В этот приезд я был помещен в лазарет № 12 господина Вольтерса на Новой улице в Царском Селе. Вольтерс оказался очень милым человеком, бельгийским подданным, женатым на русской и имевшим коммерческие дела в Петербурге. В одной из комнат своей дачи он устроил палату для четырех выздоравливающих офицеров. Проще говоря, четыре офицера всегда имели возможность гостить у милой семьи Вольтерс как хорошие, добрые его знакомые.
Политическое положение ухудшалось с каждым днем. Хотя я дал себе слово больше в Думу не ходить, но все же не выдержал и, поддавшись уговорам моего хорошего знакомого, члена Думы князя Ш., советовавшего мне пойти послушать Пуришкевича, сделавшегося из популярного монархического деятеля знаменитым убийцей[15], отправился туда.
15 февраля, в день открытия Думы, рано утром с тяжелым предчувствием вышел я из лазарета и пошел на вокзал.
Около Царскосельского вокзала я увидел большой наряд конной полиции. Около Думы встретилось еще несколько конных патрулей. Князь Ш. говорил мне, что рабочие хотят пройти к Думе и предъявить ей какие-то требования, но что, конечно, все меры приняты для недопущения каких бы то ни было демонстраций. И на самом деле, кроме этих нарядов полиции, ничто не изменилось в обычной будничной жизни Петербурга.
Когда я поднялся на хоры, они были уже переполнены.
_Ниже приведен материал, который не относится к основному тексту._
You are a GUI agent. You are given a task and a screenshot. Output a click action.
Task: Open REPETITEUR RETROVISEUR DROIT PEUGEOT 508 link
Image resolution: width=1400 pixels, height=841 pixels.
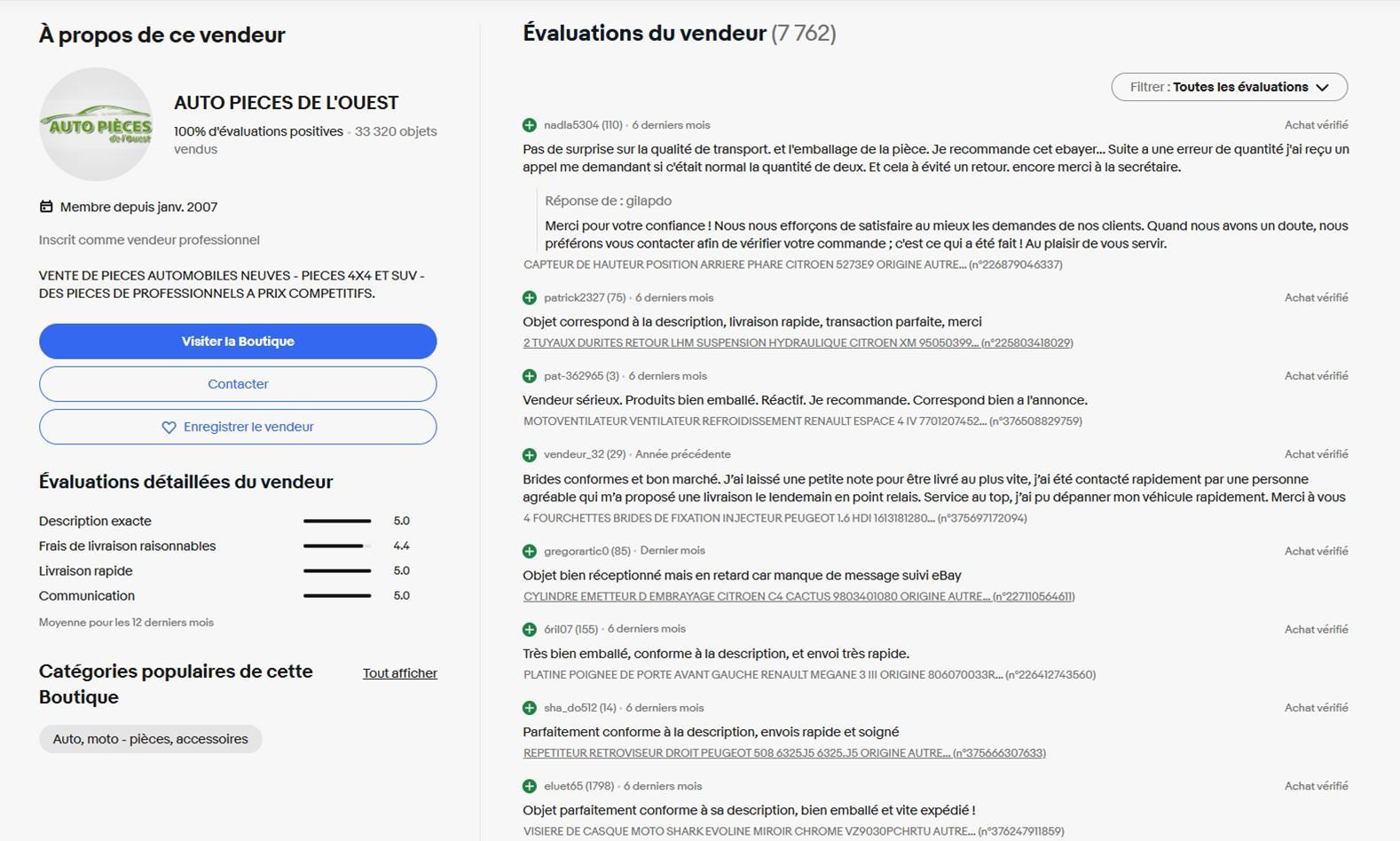coord(784,753)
Настроение у всех было напряженное, приподнятое, но не думаю, что от радостного чувства, скорее наоборот, ведь сегодня должна была продолжаться травля правительства, начатая еще с исторического заседания 1 ноября!
После полуторачасовой речи министра земледелия Риттиха, кстати выступавшего впервые, но, несмотря на то, замечательно тонко и метко полемизирующего со своими противниками слева, на трибуне появился Керенский, горе родины, с минуту метался по трибуне, размахивал руками и что-то истерически выкрикивал.